El ejercicio de la práctica médica siempre ha planteado problemas éticos. Mientras que los derechos humanos y los imperativos categóricos tienen un carácter universal, la deontología y la bioética dependen en gran medida de las circunstancias históricas y sociales. Es por ello que la relación médico-enfermo constituye una realidad dinámica, sujeta a los avatares de la historia y los cambios sociales, hecho que actualmente se pone de manifiesto en una sociedad tan tecnificada como la actual.
En la Grecia clásica la relación médico-enfermo era de orden marcadamente paternalista, basada en el concepto de beneficencia. En función de un principio aristocrático de la sociedad, la figura del médico constituía la expresión de la sabiduría, fundamentado en 3 principios: conocimiento, prudencia y praxis, donde la autonomía del paciente no se contemplaba. La irrupción del «concepto de autonomía» representó una revolución en el fundamento moral del ejercicio médico por cuanto representaba la libre elección del paciente para decidir por sí mismo en función de principios y valores propios, sin elementos ajenos a su sentir y pensar. Dicho término, derivado etimológicamente del griego autos (mismo) y nomos (regla), se identifica con «regla», «gobierno»,«ley», esto es, expresa autogobierno. Según la concepción renacentista del individuo como valor absoluto, afianzada posteriormente por la doctrina ilustrada de Kant (1724-1808) acerca de la dignidad humana, la moralidad reside en la autonomía, por lo que esta pasaría a representar un derecho moral y legal de los pacientes en la toma de decisiones, libre de restricción o coerción, representando en la actualidad un derecho que en ocasiones limita la acción médica en función de la libre voluntad del paciente. Si bien autonomía y beneficencia constituyen 2 valores íntimamente relacionados entre sí, ambos tienen un fundamento ético diferenciado. El principio de beneficencia pasa a representar la finalidad moral del acto médico, mientras que el de autonomía presupone la capacidad y ejercicio de los derechos propios del paciente, estableciendo que no puede interferirse en la libertad de elección, pensamiento y acción del sujeto. La expresión legal del principio de autonomía se expresa a través del consentimiento informado, aplicable tanto en la práctica médica habitual como en la investigación biosanitaria realizada sobre seres humanos. La esencia del mismo se basa en la información adecuada, esto es, una información suficiente, veraz y comprensible1. Ahora bien, debemos reflexionar si ambos principios (beneficencia y autonomía) pueden entrar en conflicto entre sí.
Para ello hemos de diferenciar 2 escenarios posibles. En el primero de ellos, el médico actúa como agente principal, dependiendo de su arbitrio tanto la salud del paciente como de la comunidad. Un ejemplo paradigmático lo constituyen aquellas situaciones en las que la abstención terapéutica por parte del paciente vendría motivada por situaciones de carácter ideológico o religioso (por ejemplo, transfusiones sanguíneas en testigos de Jehová).

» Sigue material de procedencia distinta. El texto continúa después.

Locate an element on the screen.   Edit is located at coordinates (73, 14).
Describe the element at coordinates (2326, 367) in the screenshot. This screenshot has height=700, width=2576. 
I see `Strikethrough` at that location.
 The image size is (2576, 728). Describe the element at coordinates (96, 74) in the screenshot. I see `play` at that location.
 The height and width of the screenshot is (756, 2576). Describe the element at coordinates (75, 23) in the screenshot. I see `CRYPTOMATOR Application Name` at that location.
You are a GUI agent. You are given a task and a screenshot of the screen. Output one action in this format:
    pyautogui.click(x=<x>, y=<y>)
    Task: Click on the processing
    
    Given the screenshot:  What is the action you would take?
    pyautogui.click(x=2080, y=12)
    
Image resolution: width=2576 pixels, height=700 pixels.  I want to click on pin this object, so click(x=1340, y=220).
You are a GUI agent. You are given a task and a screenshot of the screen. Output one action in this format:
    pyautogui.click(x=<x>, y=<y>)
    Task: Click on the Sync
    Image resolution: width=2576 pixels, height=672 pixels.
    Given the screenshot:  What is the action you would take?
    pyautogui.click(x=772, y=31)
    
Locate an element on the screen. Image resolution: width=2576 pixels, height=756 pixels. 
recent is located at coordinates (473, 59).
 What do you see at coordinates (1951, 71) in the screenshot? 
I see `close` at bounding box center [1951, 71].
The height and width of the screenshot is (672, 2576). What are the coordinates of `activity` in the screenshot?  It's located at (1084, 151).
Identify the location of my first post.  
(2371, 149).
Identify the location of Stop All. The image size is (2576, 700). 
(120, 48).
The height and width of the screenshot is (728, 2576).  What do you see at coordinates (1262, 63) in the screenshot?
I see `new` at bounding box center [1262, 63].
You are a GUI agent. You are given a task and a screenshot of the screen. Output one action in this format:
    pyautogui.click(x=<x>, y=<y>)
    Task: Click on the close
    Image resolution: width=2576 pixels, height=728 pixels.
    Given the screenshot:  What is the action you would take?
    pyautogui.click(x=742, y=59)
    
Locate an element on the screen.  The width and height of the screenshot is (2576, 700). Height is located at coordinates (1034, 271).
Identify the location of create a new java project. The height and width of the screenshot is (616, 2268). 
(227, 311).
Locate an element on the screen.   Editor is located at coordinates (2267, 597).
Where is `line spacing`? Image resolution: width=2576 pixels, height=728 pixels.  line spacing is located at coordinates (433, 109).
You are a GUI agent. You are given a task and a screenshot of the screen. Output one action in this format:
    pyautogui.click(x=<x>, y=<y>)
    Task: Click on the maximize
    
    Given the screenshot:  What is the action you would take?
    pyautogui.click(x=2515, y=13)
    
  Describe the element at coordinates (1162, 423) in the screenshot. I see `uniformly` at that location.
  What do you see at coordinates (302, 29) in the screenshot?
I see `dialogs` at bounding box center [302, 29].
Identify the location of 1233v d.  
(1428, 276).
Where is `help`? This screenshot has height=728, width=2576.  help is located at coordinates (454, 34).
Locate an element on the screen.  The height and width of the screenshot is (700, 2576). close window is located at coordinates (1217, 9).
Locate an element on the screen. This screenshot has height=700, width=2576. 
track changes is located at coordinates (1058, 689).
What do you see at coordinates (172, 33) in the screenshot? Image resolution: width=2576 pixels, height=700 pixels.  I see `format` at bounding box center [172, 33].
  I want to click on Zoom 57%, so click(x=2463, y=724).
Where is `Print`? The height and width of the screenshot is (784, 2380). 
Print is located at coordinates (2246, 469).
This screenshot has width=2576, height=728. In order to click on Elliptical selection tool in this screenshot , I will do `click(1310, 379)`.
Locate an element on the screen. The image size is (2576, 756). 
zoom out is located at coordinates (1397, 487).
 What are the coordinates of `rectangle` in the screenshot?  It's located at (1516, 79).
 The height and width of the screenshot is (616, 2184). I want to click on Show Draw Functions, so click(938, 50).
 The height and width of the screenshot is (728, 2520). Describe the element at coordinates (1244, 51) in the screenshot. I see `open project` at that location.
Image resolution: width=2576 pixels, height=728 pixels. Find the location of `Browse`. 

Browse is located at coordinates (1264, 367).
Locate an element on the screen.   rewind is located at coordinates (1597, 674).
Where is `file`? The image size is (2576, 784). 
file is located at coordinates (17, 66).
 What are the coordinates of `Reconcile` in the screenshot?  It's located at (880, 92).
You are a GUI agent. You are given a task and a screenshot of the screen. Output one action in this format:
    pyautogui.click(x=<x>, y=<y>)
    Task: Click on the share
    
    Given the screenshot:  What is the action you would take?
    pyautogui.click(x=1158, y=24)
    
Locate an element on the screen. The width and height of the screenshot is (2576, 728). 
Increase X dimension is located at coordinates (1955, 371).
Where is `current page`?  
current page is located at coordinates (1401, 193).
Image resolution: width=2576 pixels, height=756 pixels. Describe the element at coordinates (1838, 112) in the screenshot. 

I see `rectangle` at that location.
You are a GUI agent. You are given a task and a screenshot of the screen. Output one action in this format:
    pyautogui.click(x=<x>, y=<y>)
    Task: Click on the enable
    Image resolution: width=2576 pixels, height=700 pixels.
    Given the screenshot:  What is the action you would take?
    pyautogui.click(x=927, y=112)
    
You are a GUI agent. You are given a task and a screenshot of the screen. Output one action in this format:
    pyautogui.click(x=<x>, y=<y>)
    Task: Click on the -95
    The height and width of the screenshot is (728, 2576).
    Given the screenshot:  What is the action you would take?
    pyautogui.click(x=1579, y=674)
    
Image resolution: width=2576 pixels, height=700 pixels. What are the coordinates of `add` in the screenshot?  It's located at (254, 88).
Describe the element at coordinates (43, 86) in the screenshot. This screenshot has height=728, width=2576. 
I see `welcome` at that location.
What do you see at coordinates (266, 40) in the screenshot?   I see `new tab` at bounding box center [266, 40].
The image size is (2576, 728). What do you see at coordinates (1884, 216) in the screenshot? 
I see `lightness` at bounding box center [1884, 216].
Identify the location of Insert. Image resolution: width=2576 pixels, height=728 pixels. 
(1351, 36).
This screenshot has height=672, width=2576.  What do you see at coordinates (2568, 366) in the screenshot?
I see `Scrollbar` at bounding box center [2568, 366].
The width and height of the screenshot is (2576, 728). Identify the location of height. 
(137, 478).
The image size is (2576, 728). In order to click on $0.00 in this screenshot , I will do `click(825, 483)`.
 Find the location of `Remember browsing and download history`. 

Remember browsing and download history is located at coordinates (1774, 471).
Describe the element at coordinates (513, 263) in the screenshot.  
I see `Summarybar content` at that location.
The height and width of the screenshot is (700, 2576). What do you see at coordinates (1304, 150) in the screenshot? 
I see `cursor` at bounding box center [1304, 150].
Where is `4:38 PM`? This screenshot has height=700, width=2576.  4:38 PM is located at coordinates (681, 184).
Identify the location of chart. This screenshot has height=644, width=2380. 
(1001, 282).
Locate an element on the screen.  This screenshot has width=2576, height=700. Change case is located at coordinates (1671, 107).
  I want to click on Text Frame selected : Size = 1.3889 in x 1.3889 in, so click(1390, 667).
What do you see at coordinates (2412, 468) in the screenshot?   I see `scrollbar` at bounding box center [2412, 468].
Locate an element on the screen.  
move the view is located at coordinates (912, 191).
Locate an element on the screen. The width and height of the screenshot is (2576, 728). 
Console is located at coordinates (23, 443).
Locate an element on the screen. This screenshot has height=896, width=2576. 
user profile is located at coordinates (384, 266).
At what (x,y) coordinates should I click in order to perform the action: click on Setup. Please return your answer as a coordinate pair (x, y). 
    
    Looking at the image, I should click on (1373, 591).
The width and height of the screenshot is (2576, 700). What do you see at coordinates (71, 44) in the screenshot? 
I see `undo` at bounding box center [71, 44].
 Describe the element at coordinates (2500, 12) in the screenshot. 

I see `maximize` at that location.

En estos casos, siempre que medie un bien superior (por ejemplo, realizar una transfusión previa a una intervención quirúrgica urgente determinante en la vida del paciente), el médico debe actuar rigiéndose por el principio de beneficencia, aun sin solicitar autorización judicial, ya que al ser la finalidad de su actuación velar por la vida del paciente, la misma constituye un bien supremo tutelado por el ordenamiento jurídico. Ante estas situaciones, el profesional dispone del denominado «campo de discrecionalidad», y ante situaciones que por su excepcional gravedad precisan de una determinada actuación sin demora de la misma, se encuentra amparado por el denominado «privilegio terapéutico»2. En otras ocasiones, el paciente, en base a su derecho a decidir (ejercicio de autonomía), podría actuar contra el bien comunitario (por ejemplo, negándose a recibir tratamiento para enfermedades infectocontagiosas, a ser vacunado, etc.), estando obligado el facultativo a actuar contra su autonomía, basándose en un bien superior como es no actuar de forma maleficiente hacia el resto de la comunidad.
En un segundo escenario, tras una información adecuada, el paciente, en plenas condiciones cognitivas, puede tomar una decisión acerca del curso evolutivo de su enfermedad y negarse a someterse a la realización de ciertos procedimientos diagnósticos o terapéuticos. En tales casos, el médico debe respetar su derecho a decidir en función del criterio de autonomía del paciente, tanto desde un punto de vista ético como legal3.
En conclusión, el respeto al principio de autonomía, aun no siendo un valor ético absoluto, permite influir positivamente en la orientación médica hacia el hombre sano, estableciendo una serie de pautas que permitan mantener dicha condición y respecto del hombre enfermo, curar y rehabilitar la plenitud de sus facultades dentro del marco jurídico imperante4.